_Assignment:_ Would you reproduce exactly the lines below from the one holding "Select the CA:ACTIVATED, SC_NUM:2 row" through the one holding "Viewport: 706px width, 1568px height.", inclusive, and no others?

_Data records:_
Segment Open

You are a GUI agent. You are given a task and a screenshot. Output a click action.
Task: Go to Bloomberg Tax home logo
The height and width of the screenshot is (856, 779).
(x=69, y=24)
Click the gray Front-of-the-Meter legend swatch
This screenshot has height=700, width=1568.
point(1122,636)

Segment Closed
Segment Open

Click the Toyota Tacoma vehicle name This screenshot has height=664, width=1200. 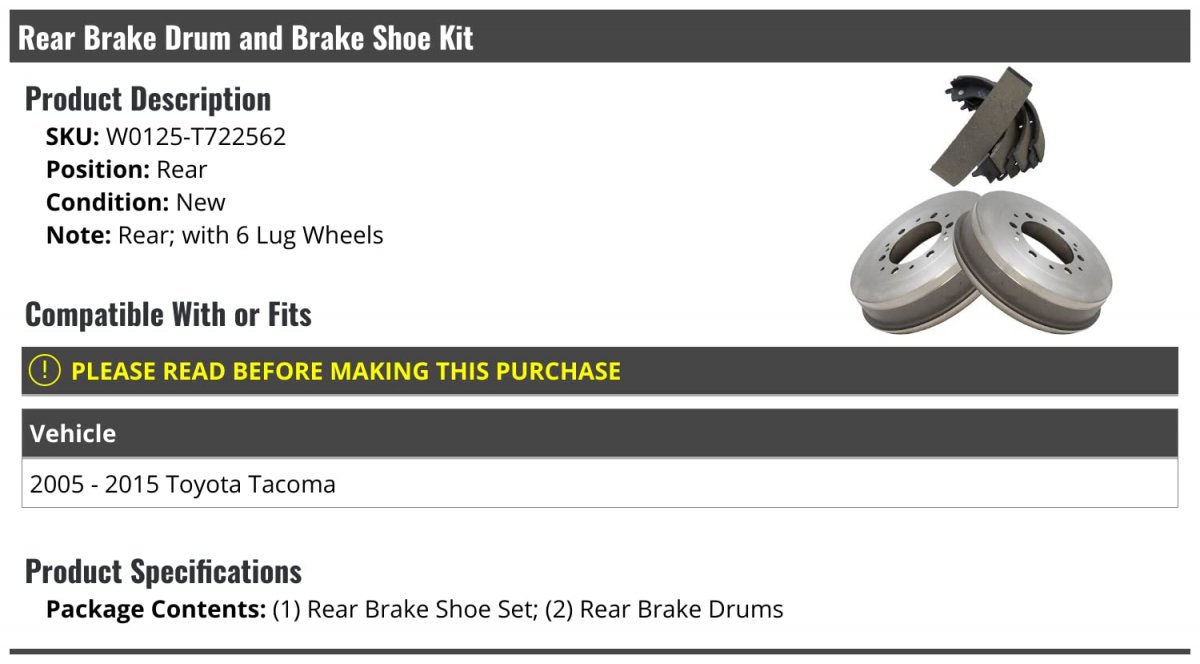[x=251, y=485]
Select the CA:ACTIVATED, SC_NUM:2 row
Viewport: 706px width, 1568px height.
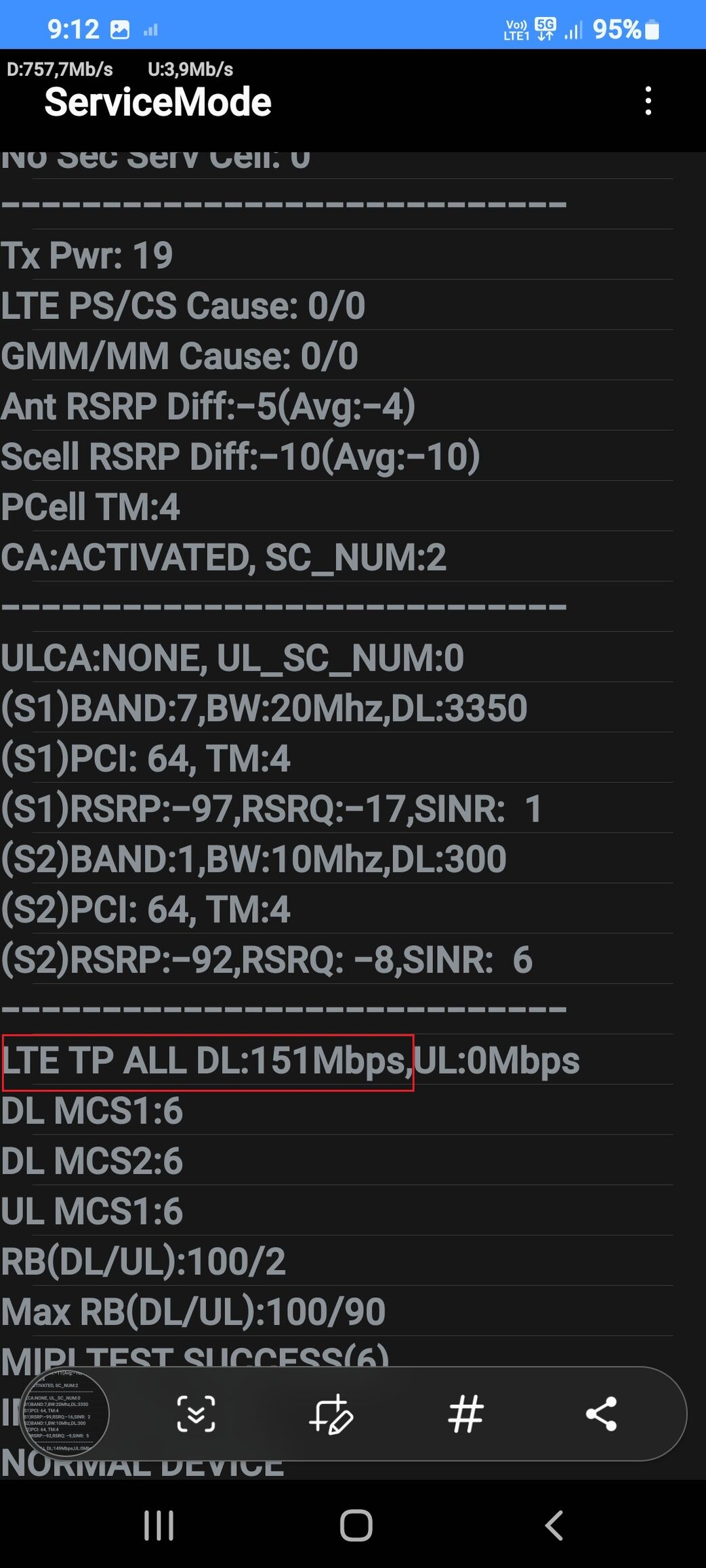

Segment Closed

_Answer box:_
Select the CA:ACTIVATED, SC_NUM:2 row
Viewport: 706px width, 1568px height.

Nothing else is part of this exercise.